We dove right into painting and found that the can of Quick Color was easy to spray. As avid crafters, we know how painful some spray paint cans are to use. The stream wasn't drippy like some spray paints are — in fact, it never dripped. Even at the end of the canister, the spray went on as smooth as it did in the beginning. We also didn't notice any issues with the stream going too wide or even getting too concentrated — it was just right for our needs. 

The Quick Color spray paint did a decent job covering a white piece of wood that already had a bit of a glossy finish, though it only needed a couple of coats — we'd say that's some proper pigmentation, especially for the price. The black shelf only needed one coat, with an extra spray here and there on those white paint splotches.

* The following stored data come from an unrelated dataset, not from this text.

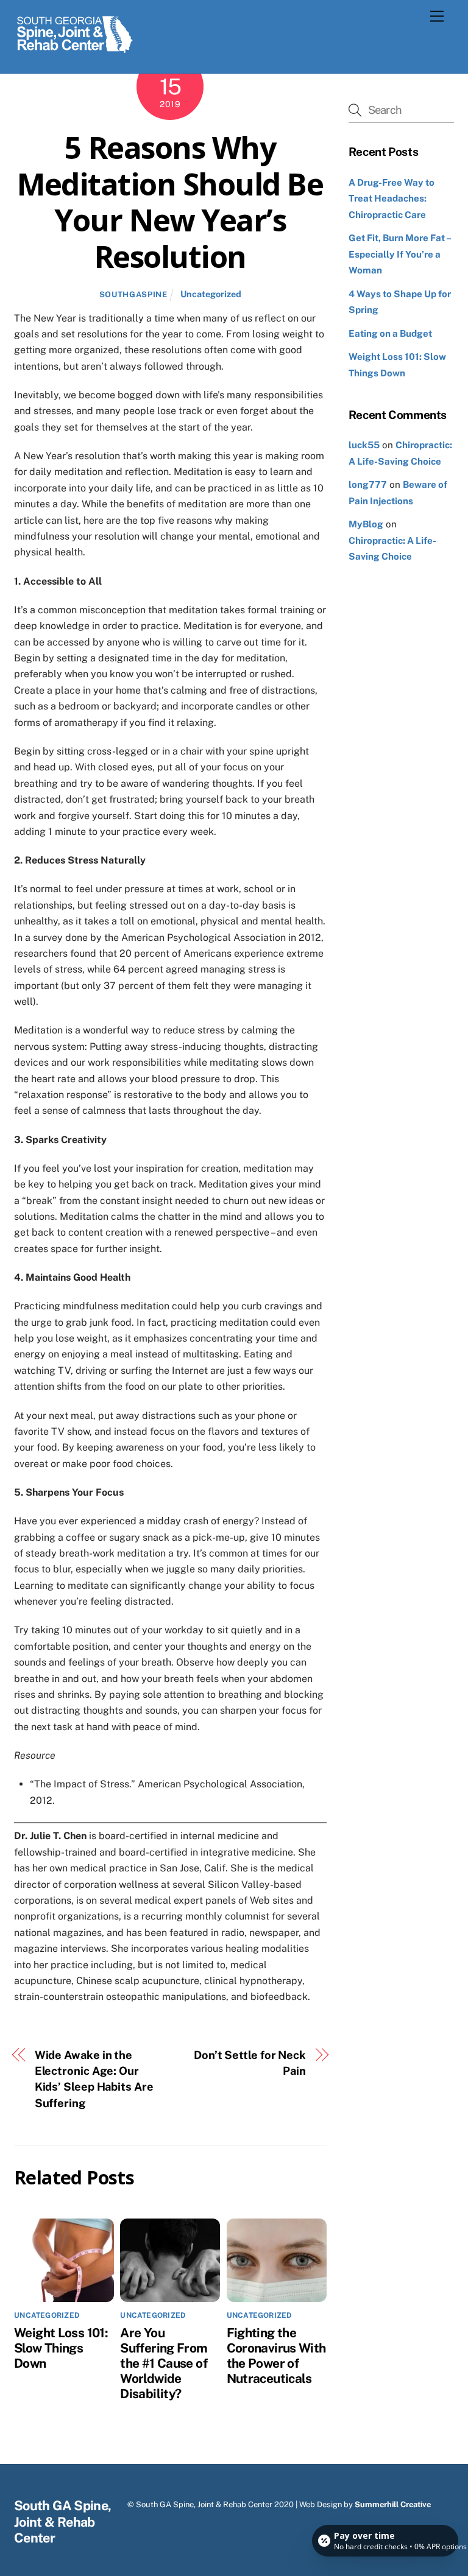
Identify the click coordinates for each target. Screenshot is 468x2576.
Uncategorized (210, 294)
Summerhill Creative (393, 2504)
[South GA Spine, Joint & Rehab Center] (75, 51)
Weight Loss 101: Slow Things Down (61, 2348)
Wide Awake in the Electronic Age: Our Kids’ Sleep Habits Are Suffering (94, 2079)
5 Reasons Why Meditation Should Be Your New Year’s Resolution (170, 202)
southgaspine (133, 294)
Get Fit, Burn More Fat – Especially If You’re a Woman (400, 254)
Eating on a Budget (390, 333)
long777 (368, 484)
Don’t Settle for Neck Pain (250, 2063)
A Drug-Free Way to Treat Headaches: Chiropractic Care (391, 198)
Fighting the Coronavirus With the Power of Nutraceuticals (276, 2355)
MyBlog (366, 524)
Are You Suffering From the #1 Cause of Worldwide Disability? (163, 2363)
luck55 (364, 445)
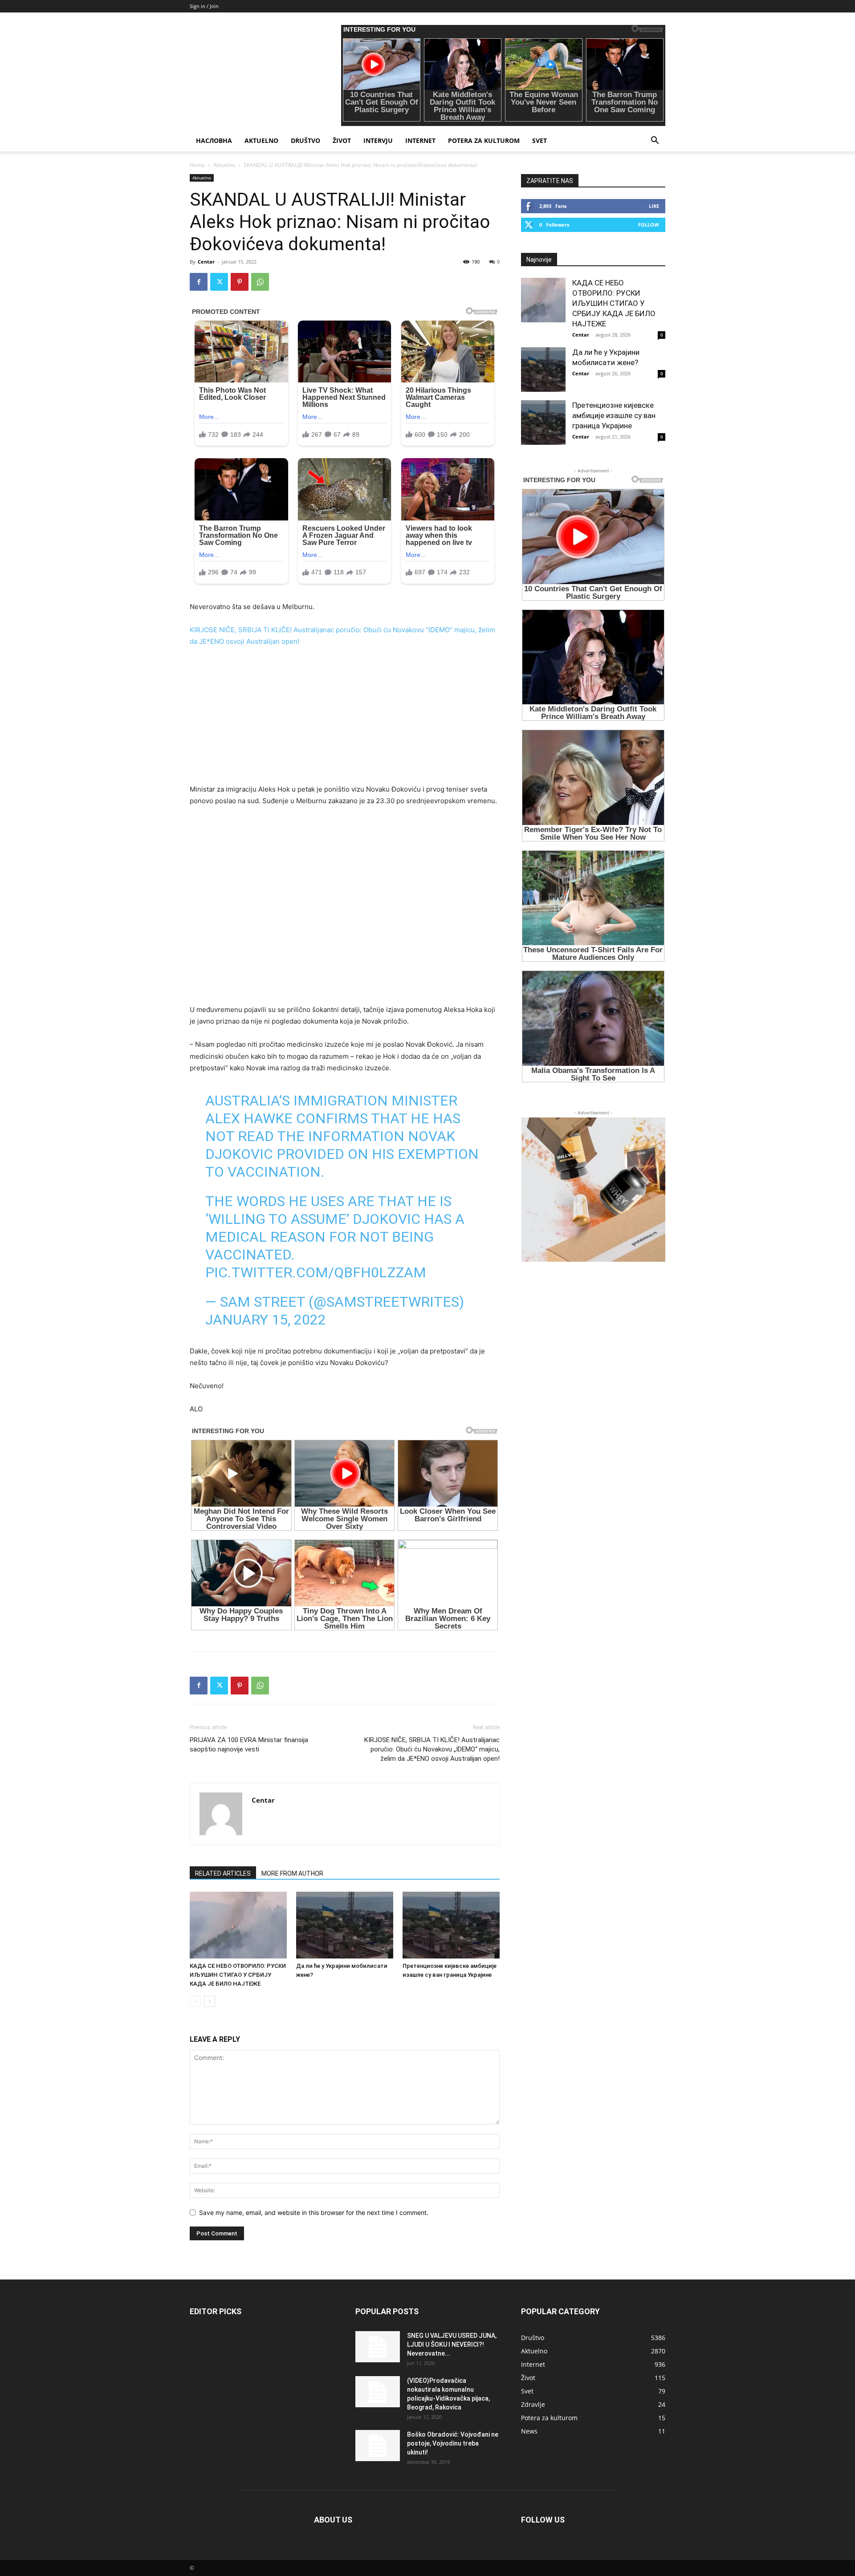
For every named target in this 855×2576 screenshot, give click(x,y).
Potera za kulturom (484, 140)
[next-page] (209, 2001)
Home (197, 165)
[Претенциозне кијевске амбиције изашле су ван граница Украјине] (451, 1925)
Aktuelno (261, 140)
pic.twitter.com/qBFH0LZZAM (315, 1272)
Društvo (305, 140)
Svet (539, 140)
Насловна (214, 140)
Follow (648, 224)
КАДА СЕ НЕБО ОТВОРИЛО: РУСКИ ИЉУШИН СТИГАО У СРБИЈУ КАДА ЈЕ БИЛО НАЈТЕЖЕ (238, 1974)
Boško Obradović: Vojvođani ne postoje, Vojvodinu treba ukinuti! (452, 2443)
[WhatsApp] (260, 282)
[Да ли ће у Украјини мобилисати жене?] (344, 1925)
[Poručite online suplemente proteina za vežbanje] (593, 1189)
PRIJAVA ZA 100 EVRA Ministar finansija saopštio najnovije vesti (249, 1744)
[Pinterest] (239, 282)
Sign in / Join (204, 6)
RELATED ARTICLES (223, 1873)
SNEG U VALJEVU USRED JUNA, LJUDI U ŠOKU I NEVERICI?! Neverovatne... (452, 2344)
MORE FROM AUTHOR (292, 1873)
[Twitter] (219, 282)
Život (342, 140)
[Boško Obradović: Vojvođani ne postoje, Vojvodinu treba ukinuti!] (377, 2445)
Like (654, 206)
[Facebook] (199, 282)
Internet (420, 140)
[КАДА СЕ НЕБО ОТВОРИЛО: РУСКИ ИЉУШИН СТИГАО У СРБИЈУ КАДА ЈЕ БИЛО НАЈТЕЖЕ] (238, 1925)
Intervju (378, 140)
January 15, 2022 (265, 1319)
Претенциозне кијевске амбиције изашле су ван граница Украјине (614, 415)
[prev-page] (195, 2001)
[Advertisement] (345, 721)
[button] (654, 141)
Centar (206, 261)
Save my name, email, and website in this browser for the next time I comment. (313, 2212)
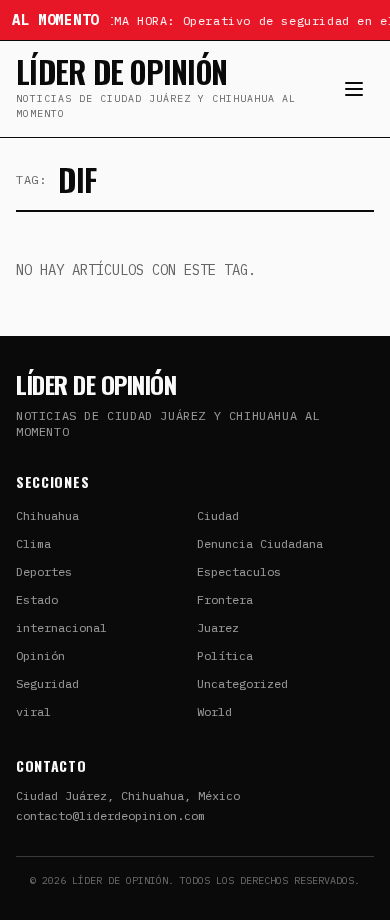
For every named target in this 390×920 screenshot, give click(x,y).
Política (225, 655)
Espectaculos (239, 571)
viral (33, 711)
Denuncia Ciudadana (260, 543)
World (214, 711)
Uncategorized (242, 683)
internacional (61, 627)
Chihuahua (47, 515)
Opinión (40, 655)
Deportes (44, 571)
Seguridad (47, 683)
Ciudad (218, 515)
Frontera (225, 599)
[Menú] (354, 89)
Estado (37, 599)
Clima (33, 543)
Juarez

The brown spice rack got two coats and might have done even better with a third (which wasn't noticed until after the can of paint was empty), but it still looked good. 

One other benefit this paint has is that we were able to spray paint all four items with one can of paint! Once the objects were fully dry, the matte tone really showed on each piece, helping hide any imperfections in these old shelves — which is a good reason to opt for matte.

How Quick Color could be improved

There were some edges and crevasses in the white shadow boxes that stayed white, even after two coats of Quick Color. We were actually a little surprised by this because this spray paint goes on extra wet (so much so that you need to be careful not to end up with a bunch of drips all over the place). Of the two negatives that we had with our experience with Quick Color, that had to be the worst.

The only other issue was that the dry time on those white shadow boxes was over an hour. The more porous wood shelves did dry quickly, as the spray can advertises, but the less porous shadow boxes took longer and remained tacky after 60 minutes. By giving items a couple of hours of dry time between coats you may not have any issues. Perhaps sanding the original coating off these boxes would have helped as well. Rain on a Tin Roof explains why sanding can sometimes be necessary before a fresh paint job.

As spray paints often have, there was a strong odor, and we were happy we decided to complete this project outside. You definitely want to use this (and any spray paints, for that matter) in a well-ventilated space. We'd also recommend wearing gloves — while the can wasn't drippy, we did still manage to get our hands covered in spray paint, and it took days to wash all that black off.

Our final verdict

Would we buy this item again? Honestly, we were pretty impressed with the Quick Color spray paint from The Home Depot. It gave us just what we needed: a bunch of cute black shelves. Previous projects with Krylon spray paint required two coats of paint in some cases as well, and that brand costs two to three times the amount of this cheaper option, so the Quick Color paint really did stand up for itself. We don't know that we'd trust it on plastic, but for spray painting wood it does a great job.

While you may not want to buy this if you're working on a professional job, Quick Color spray paint makes an excellent affordable option for extra coverage jobs, dealing with fading, and covering uncoated wood products. It's an excellent option for crafters and artists who use a lot of spray paint and want to save some money. If you're painting something a much darker shade than its original, you may want to go with a pricier paint that offers fuller coverage, however.